> [Exercise brief]:
Copy every line that contains the string "header" from the entries below.

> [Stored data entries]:
++++++++++++++++++++

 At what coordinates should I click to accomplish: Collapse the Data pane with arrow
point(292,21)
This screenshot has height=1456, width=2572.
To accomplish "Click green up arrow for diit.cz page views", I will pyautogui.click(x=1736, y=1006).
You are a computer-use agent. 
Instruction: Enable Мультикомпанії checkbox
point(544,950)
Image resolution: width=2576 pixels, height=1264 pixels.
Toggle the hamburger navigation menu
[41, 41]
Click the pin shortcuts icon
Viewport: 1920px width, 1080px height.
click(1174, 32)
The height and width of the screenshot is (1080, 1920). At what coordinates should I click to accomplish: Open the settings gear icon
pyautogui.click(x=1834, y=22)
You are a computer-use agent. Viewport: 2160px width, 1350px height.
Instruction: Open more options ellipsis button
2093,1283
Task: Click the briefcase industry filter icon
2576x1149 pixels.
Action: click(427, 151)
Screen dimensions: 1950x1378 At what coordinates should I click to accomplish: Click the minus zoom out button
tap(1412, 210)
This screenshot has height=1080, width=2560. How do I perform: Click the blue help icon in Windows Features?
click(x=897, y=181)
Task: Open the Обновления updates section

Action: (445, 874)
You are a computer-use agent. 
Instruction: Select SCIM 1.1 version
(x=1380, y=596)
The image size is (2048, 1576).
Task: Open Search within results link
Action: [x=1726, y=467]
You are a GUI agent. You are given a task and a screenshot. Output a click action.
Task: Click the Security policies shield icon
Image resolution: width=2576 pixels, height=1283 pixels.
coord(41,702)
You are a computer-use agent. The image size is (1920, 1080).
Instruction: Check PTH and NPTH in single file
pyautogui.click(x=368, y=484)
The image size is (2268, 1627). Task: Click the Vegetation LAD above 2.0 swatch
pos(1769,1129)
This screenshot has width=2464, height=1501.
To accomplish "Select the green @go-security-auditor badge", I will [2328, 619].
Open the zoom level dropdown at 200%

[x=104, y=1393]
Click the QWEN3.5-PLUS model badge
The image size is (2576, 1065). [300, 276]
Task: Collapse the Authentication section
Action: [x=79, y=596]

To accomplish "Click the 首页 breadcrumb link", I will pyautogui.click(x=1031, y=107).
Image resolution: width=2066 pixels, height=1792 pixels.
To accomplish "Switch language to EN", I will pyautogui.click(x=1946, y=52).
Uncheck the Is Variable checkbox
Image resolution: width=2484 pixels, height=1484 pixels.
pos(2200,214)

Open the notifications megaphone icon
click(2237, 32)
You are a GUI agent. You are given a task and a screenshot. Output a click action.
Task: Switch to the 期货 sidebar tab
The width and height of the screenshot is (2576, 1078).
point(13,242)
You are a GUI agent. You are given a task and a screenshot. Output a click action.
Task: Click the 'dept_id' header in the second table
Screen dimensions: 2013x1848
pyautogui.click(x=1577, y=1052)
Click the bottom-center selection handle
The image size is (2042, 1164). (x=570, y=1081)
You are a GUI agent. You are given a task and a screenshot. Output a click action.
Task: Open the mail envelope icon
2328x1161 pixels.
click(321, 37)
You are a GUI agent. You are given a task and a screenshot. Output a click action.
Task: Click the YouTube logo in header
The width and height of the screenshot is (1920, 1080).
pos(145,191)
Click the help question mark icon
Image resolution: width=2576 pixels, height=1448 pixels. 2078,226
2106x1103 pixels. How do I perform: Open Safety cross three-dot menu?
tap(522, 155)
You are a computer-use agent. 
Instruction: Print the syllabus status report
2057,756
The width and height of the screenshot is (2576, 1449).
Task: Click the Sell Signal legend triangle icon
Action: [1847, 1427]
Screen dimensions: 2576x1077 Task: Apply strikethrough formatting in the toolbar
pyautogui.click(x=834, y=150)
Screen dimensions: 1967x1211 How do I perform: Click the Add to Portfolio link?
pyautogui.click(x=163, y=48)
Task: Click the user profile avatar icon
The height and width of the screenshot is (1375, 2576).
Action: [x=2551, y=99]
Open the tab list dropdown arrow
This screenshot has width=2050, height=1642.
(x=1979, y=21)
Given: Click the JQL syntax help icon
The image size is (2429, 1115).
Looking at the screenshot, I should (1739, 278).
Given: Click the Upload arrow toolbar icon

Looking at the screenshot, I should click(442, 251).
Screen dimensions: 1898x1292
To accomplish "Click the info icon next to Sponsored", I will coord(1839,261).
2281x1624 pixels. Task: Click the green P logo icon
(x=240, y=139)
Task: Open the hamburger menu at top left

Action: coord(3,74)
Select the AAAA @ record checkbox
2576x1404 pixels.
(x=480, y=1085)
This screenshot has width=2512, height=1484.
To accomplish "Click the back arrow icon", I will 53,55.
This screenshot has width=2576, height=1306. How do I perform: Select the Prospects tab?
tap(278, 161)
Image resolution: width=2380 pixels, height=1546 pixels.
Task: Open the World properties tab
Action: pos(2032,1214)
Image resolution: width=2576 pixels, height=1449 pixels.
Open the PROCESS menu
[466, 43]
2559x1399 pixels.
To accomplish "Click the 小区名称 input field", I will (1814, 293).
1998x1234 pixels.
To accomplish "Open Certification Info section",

++++++++++++++++++++

> [Worked solution]:
Task: Click the 'dept_id' header in the second table
Task: Click the YouTube logo in header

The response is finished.